The Impact of Changes in Employee Policies & Practice on the Organizational Performance
Organizations rarely make policy changes with the intention of creating chaos in the workplace, but often, even when policy changes improve operations or create a safer or better environment for employees, employees' initial reaction is often resistance. Until employees are convinced of the need for policy and practice change, organizational performance may be adversely affected.
Even when change is positive, it requires modifying entrenched behaviors and ideas. When changes happen in the workplace, these modifications affect a number of people, all of whom may react differently. Until new policies or practices become established, organizational performance may be affected, often negatively, as employees become accustomed to new ways of performing job tasks or different expectations for personal behavior.
When operational policy changes are made, it's not a stretch to expect organizational performance to be impacted until employees become familiar with new practices. Implementing new procedures, instituting different operational systems, transitioning to new equipment or software as directed by policy -- any change that affects how employees perform daily tasks can be expected to impact organizational performance. Performance may lag while employees are trained in new practices or equipment/software, and may further be affected while employees become familiar with the new procedures or systems.

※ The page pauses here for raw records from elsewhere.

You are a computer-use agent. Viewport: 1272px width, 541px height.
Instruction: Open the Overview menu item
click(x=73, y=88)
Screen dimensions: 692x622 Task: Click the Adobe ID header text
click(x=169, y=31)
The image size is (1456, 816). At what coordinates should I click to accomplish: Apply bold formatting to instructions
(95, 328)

Changes to employee policies, such as attendance, leave or education or training, often affect organizational performance even when the link between job tasks and the policies affected is not linear. When the change to employee policies is viewed as disciplinary or reactionary, the result is often disgruntled employees who are resistant to change, even if these changes will ostensibly create a better working environment. Employee dissatisfaction and low morale are well-recognized as detrimental to an organization's performance, and policy changes -- especially unpopular changes -- can be expected to affect both morale and satisfaction.
Policy and practice changes in the workplace are inevitable, but decreased performance as a result does not have to be. Including employees in the process of planning new policies and practices can help foster the buy-in that's essential to employee acceptance of change.
"Executives need to involve employees in establishing new operating procedures," writes Mitchell Lee Marks for the "Wall Street Journal." Soliciting employee input when making policy and procedure changes not only opens executives up to perspectives from those actually implementing these policies and procedures, but also improves morale and job satisfaction, both of which can improve performance.